▼

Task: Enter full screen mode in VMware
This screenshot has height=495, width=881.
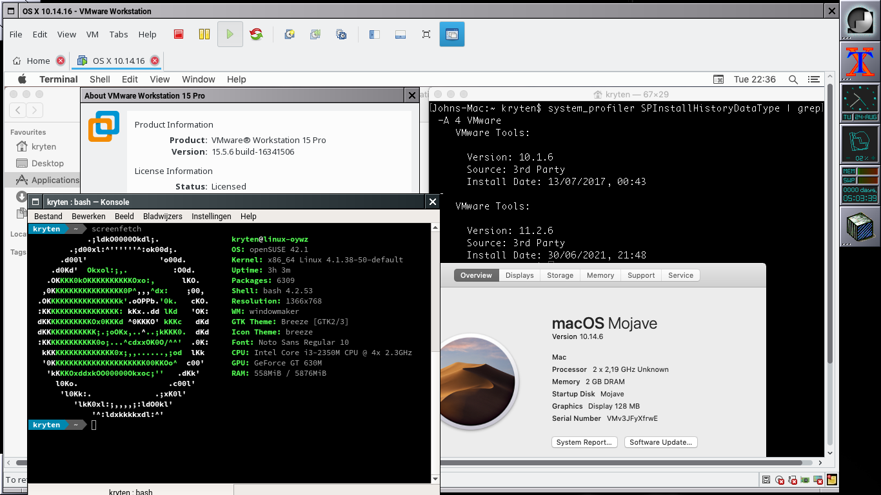Action: tap(426, 34)
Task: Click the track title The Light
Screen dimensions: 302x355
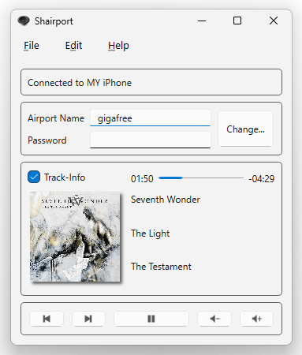Action: tap(151, 234)
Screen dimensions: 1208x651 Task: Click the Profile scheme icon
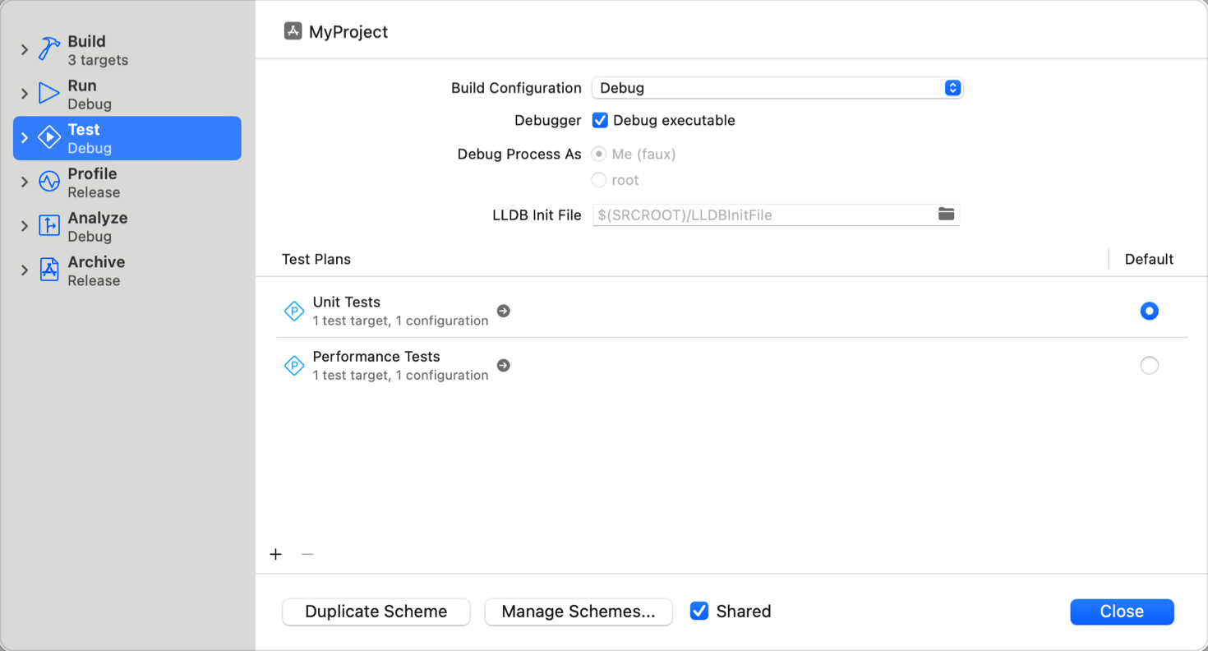[x=48, y=182]
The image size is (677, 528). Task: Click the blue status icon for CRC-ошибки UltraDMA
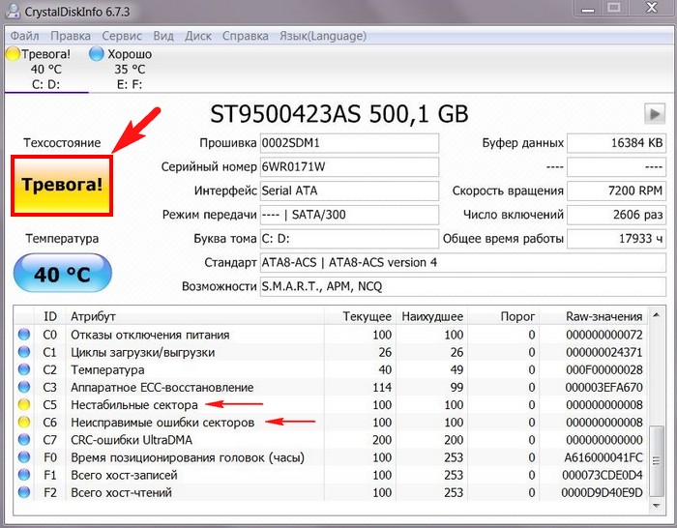pyautogui.click(x=24, y=440)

▲

**Task description**
Omit the pictures, then extract verbatim only those lines that fall between the line containing "Task: Click the track title The Light" and the final line of the records above, both included.

**Exercise response**
Task: Click the track title The Light
Screen dimensions: 302x355
Action: tap(151, 234)
Screen dimensions: 1208x651 Task: Click the Profile scheme icon
[x=48, y=182]
The image size is (677, 528). Task: Click the blue status icon for CRC-ошибки UltraDMA
pyautogui.click(x=24, y=440)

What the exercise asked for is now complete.